Opinion
File No. 7917.
Opinion filed April 16, 1936.
1. Municipal Corporations.
Statute respecting municipal recall elections confers very broad discretion on auditors of municipalities in determining sufficiency of recall petitions (Rev. Code 1919, § 6332).
2. Municipal Corporations.
Legislature has exclusive authority to determine whether privilege of recall elections shall be extended to voters of municipality and, if so, on what terms and conditions and in what manner.
3. Mandamus.
Legislature had power to leave question of sufficiency of petition for election to recall mayor to city auditor, whose determination cannot be judicially reviewed by mandamus or other remedial writ, unless arrived at arbitrarily or in bad faith (Rev. Code 1919, § 6332).
4. Mandamus.
One filing petition for city election to remove mayor in office of city auditor, who determined that petition was insufficient as not signed by requisite number of qualified electors, held not entitled to writ of mandamus compelling auditor to accept and certify sufficiency of petition, in view of circuit court's finding, not excepted to, that auditor did not act arbitrarily, fraudulently, or in bad faith (Rev. Code 1919, § 6332).
Appeal from Circuit Court, Minnehaha County; HON. LUCIUS J. WALL, Judge.
Proceeding by the State, on the relation of James O. Berdahl, for a writ of mandamus to Andrew Norstad, as Auditor of the City of Sioux Falls. From a judgment denying the writ, relator appeals.
Affirmed.
James O. Berdahl, Odean Hareid, John C. Mundt, and Harold E. Covey, all of Sioux Falls, for Appellant.
T.M. Bailey and Hugh S. Gamble, both of Sioux Falls, for Respondent.
Relator, Berdahl, and others filed in the office of the auditor of the city of Sioux Falls a petition asking that an election be called to submit to the voters of said municipality the question of the removal of the mayor. The city auditor, having examined said petition (section 6332, R.C. 1919), arrived at the opinion that it was not signed by the requisite number of qualified electors, and was therefore insufficient, and so certified. An amended petition was filed, and the auditor again made examination thereof and certified the same to be insufficient.
Relator thereupon instituted the present proceeding in the circuit court seeking mandamus to compel the auditor to accept the petition as valid and certify the sufficiency thereof.
The circuit court, after hearing, made and entered findings, conclusions, and judgment denying the writ, finding as a fact that the city auditor, in determining the petition to be insufficient, "* * * acted in good faith and did not act fraudulently or arbitrarily, * * *" but that he did act "* * * under a misapprehension of the law * * *" in rejecting certain names on said petition.
From this judgment, and from the judgment only, relator has appealed to this court.
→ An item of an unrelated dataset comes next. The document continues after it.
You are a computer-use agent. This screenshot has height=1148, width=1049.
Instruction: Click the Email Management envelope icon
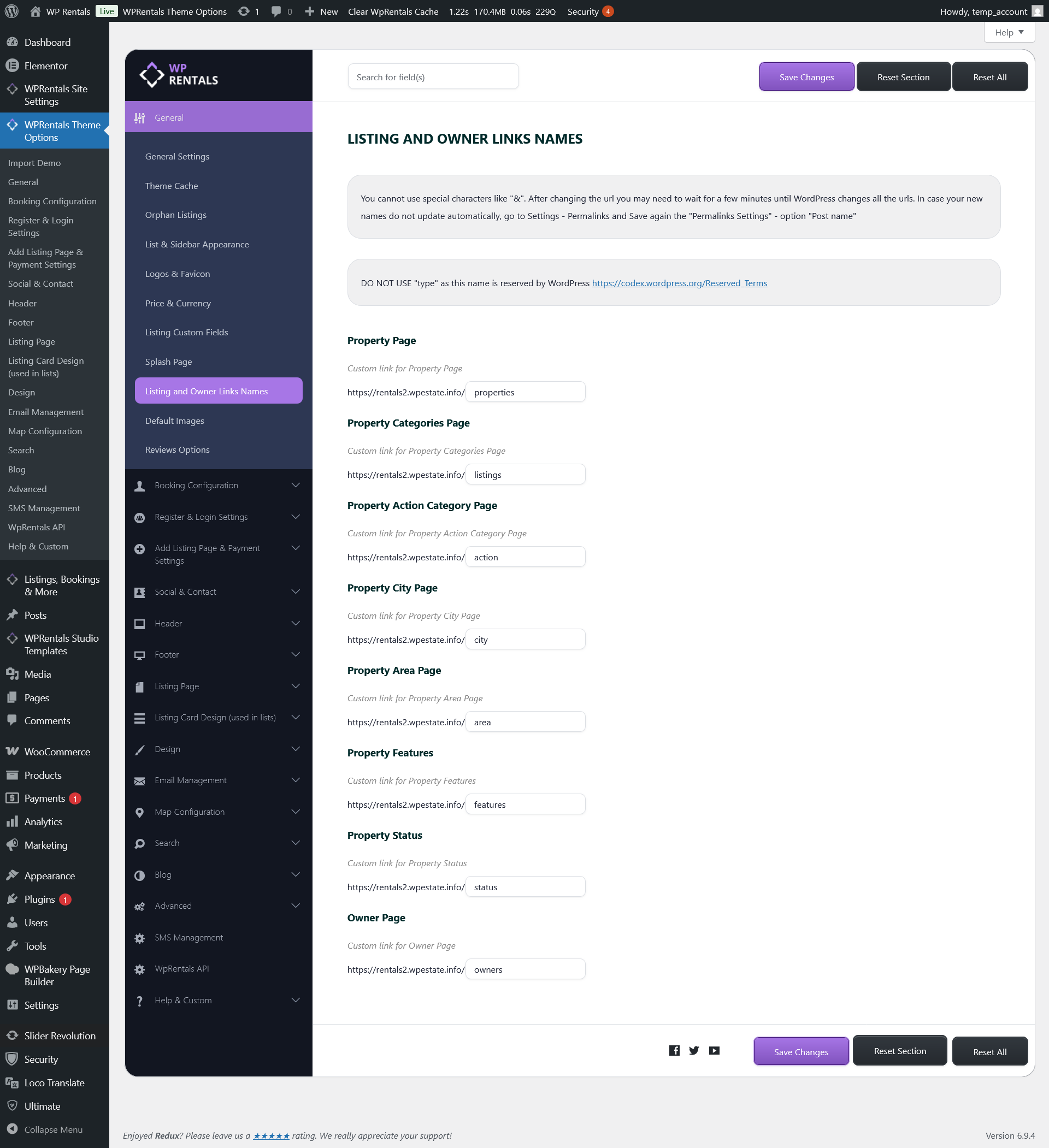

Our statute with reference to these municipal recall elections is in some respects unique. We interpret it as conferring a very broad discretion upon auditors of municipalities. We had occasion to consider it with some care in State ex rel. Goodhope v. Leyse (1932) 60 S.D. 384, 244 N.W. 529, 531; Id. (1933) 61 S.D. 153, 246 N.W. 635. We there announced the rule to be that "the action of the auditor becomes final, except in the event that the auditor has abused his discretion by acting fraudulently or arbitrarily." Two legislative sessions have intervened since we announced our interpretation of this statute in the Goodhope Case, and such interpretation has appeared to meet with legislative approval, at least to the extent that the Legislature has not seen fit to amend or change the law.
[2, 4] Appellant urges the case of State ex rel. Cook v. Richards (1932) 61 S.D. 28, 245 N.W. 901, as requiring some departure from our views as announced in the Goodhope Case. We do not think that the doctrine stated in the Richards Case is controlling here or applicable to the matter of the interpretation of the special statute here involved.
We are of the opinion that no valid factual or legal distinction can be drawn between the instant case and the Goodhope Case. We think now, as we thought and said then, that it was within the legislative power (bearing in mind that it is entirely within the authority of the Legislature to say whether the privilege of recall electons shall be extended to voters of municipalities in this state, and, if so, upon what terms and conditions and in what manner) to leave to the auditor the determination of the sufficiency of this petition and that such determination is not for judicial review by mandamus or other remedial writ, unless arrived at arbitrarily or in bad faith. The circuit court affirmatively found (and there is no exception to such findings) that the auditor did not act arbitrarily, fraudulently, or in bad faith. We are therefore of the opinion that this case is controlled by the Goodhope Case, and the judgment appealed from is affirmed.
ROBERTS, J., concurs in the affirmance.
WARREN, J., having been absent from the oral argument, not sitting.